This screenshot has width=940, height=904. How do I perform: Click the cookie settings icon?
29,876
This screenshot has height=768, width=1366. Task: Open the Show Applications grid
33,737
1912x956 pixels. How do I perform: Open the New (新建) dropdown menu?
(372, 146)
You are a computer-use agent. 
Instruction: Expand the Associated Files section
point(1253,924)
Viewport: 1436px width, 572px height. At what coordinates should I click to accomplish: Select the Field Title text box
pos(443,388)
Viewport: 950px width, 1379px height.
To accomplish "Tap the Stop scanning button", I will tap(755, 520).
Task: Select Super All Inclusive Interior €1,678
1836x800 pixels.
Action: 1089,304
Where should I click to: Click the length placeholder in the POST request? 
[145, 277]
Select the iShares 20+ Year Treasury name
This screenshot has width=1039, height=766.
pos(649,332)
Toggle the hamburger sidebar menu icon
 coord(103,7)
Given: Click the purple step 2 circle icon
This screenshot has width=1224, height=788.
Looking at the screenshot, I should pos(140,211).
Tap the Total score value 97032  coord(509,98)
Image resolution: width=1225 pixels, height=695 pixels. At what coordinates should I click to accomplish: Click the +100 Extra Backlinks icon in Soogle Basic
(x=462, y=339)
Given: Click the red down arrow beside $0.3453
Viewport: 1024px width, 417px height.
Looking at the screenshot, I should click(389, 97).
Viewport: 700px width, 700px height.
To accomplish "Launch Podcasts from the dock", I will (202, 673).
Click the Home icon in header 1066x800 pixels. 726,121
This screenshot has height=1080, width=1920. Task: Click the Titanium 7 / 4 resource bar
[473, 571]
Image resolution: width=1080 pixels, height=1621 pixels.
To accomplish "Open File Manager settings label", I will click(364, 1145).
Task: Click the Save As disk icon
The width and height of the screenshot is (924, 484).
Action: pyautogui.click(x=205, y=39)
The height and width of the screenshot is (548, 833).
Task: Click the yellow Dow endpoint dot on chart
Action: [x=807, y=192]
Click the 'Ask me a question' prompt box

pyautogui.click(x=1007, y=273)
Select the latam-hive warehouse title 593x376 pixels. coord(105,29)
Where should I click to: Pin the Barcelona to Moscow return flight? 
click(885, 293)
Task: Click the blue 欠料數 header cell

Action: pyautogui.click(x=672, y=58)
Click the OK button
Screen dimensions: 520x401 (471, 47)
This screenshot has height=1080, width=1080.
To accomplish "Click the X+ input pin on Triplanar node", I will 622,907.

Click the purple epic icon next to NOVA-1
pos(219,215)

──────

#### [Your objective]
Each line above should be output exactly as written.

#### [Answer to the problem]
This screenshot has width=940, height=904. How do I perform: Click the cookie settings icon?
29,876
This screenshot has height=768, width=1366. Task: Open the Show Applications grid
33,737
1912x956 pixels. How do I perform: Open the New (新建) dropdown menu?
(372, 146)
You are a computer-use agent. 
Instruction: Expand the Associated Files section
point(1253,924)
Viewport: 1436px width, 572px height. At what coordinates should I click to accomplish: Select the Field Title text box
pos(443,388)
Viewport: 950px width, 1379px height.
To accomplish "Tap the Stop scanning button", I will tap(755, 520).
Task: Select Super All Inclusive Interior €1,678
1836x800 pixels.
Action: 1089,304
Where should I click to: Click the length placeholder in the POST request? 
[145, 277]
Select the iShares 20+ Year Treasury name
This screenshot has width=1039, height=766.
pos(649,332)
Toggle the hamburger sidebar menu icon
 coord(103,7)
Given: Click the purple step 2 circle icon
This screenshot has width=1224, height=788.
Looking at the screenshot, I should pos(140,211).
Tap the Total score value 97032  coord(509,98)
Image resolution: width=1225 pixels, height=695 pixels. At what coordinates should I click to accomplish: Click the +100 Extra Backlinks icon in Soogle Basic
(x=462, y=339)
Given: Click the red down arrow beside $0.3453
Viewport: 1024px width, 417px height.
Looking at the screenshot, I should click(389, 97).
Viewport: 700px width, 700px height.
To accomplish "Launch Podcasts from the dock", I will (202, 673).
Click the Home icon in header 1066x800 pixels. 726,121
This screenshot has height=1080, width=1920. Task: Click the Titanium 7 / 4 resource bar
[473, 571]
Image resolution: width=1080 pixels, height=1621 pixels.
To accomplish "Open File Manager settings label", I will click(364, 1145).
Task: Click the Save As disk icon
The width and height of the screenshot is (924, 484).
Action: pyautogui.click(x=205, y=39)
The height and width of the screenshot is (548, 833).
Task: Click the yellow Dow endpoint dot on chart
Action: [x=807, y=192]
Click the 'Ask me a question' prompt box

pyautogui.click(x=1007, y=273)
Select the latam-hive warehouse title 593x376 pixels. coord(105,29)
Where should I click to: Pin the Barcelona to Moscow return flight? 
click(885, 293)
Task: Click the blue 欠料數 header cell

Action: pyautogui.click(x=672, y=58)
Click the OK button
Screen dimensions: 520x401 (471, 47)
This screenshot has height=1080, width=1080.
To accomplish "Click the X+ input pin on Triplanar node", I will 622,907.

Click the purple epic icon next to NOVA-1
pos(219,215)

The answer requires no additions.